- **What needs to be done**
Locate the line that contains "Instruction: Select the". Print it and every subsequent line through the final line of the records, exactly and only those.

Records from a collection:
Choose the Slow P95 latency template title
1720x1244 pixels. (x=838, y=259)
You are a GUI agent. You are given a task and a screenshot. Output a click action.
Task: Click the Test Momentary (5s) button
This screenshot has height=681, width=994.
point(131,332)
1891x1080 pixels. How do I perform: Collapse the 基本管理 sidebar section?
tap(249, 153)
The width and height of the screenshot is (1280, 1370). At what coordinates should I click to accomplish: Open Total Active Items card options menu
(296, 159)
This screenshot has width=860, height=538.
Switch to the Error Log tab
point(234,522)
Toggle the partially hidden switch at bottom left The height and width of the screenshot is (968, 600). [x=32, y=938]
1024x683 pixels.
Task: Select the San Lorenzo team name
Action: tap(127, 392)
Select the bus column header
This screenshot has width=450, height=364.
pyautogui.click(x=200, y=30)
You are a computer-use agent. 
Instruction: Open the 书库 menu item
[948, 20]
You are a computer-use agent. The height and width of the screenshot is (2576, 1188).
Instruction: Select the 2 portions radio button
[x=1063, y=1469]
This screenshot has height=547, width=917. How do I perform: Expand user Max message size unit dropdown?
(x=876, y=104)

- **Task response**
Instruction: Select the 2 portions radio button
[x=1063, y=1469]
This screenshot has height=547, width=917. How do I perform: Expand user Max message size unit dropdown?
(x=876, y=104)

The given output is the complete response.